Au XIIe siècle, la nef fut surélevée et le bras sud du transept construit, tandis que le chœur semble dater du XIIIe siècle. La chapelle nord, ajoutée au XVe siècle, complète cet ensemble architectural complexe. Après les guerres de Religion, l'église fut restaurée au début du XVIIe siècle, avec des travaux majeurs sur les voûtes au XVIIIe siècle. En 1741, le prieuré fut réuni à la cathédrale de Tours, et les bâtiments conventuels devinrent une « maison seigneuriale ». Les restaurations se poursuivirent au XIXe siècle, et une campagne majeure entre 1960 et 1968 redonna à l'édifice son éclat.
L'église est classée Monument Historique depuis 1931, reconnaissant sa valeur patrimoniale exceptionnelle. Son histoire est aussi liée à celle d'Aliénor d'Aquitaine, bien qu'aucun document ne prouve formellement sa présence dans la commune. Les « Rôles d'Oléron », premier code maritime français attribué à son influence, soulignent cependant les liens étroits entre l'île et cette figure majeure du XIIe siècle. L'édifice incarne ainsi à la fois l'héritage religieux, l'évolution architecturale et les légendes locales de Saint-Georges-d'Oléron.
La commune, située dans la partie septentrionale de l'île, fut un centre viticole avant la crise du phylloxéra, comme en témoignent les chais encore visibles. Le bourg, souvent négligé par les touristes au profit du phare de Chassiron, abrite pourtant ce joyau roman, symbole d'une histoire à la fois maritime, agricole et religieuse. Les halles du XIXe siècle, adjacentes à l'église, et les vestiges des écluses à poisson rappellent aussi l'importance économique et communautaire du lieu à travers les âges.

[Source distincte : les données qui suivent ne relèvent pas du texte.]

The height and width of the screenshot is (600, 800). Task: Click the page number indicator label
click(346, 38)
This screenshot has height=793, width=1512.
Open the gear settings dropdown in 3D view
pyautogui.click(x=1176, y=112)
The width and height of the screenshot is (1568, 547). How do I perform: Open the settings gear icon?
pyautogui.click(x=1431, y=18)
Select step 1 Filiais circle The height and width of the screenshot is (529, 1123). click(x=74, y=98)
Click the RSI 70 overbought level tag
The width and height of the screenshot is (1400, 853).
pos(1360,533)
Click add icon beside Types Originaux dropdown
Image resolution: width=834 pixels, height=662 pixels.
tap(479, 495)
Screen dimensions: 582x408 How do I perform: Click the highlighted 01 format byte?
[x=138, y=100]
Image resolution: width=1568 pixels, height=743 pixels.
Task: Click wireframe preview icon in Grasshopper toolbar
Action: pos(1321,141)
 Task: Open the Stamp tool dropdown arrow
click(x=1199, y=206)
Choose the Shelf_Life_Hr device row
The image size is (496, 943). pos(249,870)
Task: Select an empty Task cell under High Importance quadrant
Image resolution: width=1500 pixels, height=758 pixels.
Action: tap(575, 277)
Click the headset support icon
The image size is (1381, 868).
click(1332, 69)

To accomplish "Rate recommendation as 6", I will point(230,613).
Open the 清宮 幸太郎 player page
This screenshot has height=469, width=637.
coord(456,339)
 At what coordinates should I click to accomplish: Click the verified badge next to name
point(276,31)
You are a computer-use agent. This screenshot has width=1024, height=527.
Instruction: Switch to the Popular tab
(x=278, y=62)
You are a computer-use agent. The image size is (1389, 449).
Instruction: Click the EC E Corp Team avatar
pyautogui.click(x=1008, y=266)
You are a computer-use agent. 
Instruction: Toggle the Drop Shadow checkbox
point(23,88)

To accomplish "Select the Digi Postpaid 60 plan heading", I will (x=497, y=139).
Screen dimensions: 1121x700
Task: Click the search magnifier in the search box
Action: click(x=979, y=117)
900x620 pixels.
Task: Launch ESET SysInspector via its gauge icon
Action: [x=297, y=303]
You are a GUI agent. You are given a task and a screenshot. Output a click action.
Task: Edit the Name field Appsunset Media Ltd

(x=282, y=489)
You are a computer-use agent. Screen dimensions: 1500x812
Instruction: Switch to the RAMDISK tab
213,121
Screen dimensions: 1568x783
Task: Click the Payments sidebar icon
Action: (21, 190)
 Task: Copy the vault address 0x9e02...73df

L'occupation des sols autour de l'église reflète cette diversité historique : terres agricoles, forêts, zones humides et urbanisation récente. Les risques naturels (inondations, retrait-gonflement des argiles) et les vestiges comme le château Fournier ou les écluses à poisson complètent ce paysage patrimonial. Aujourd'hui, l'église Saint-Georges reste un témoin majeur de l'identité oléronaise, entre mémoire médiévale et adaptations modernes.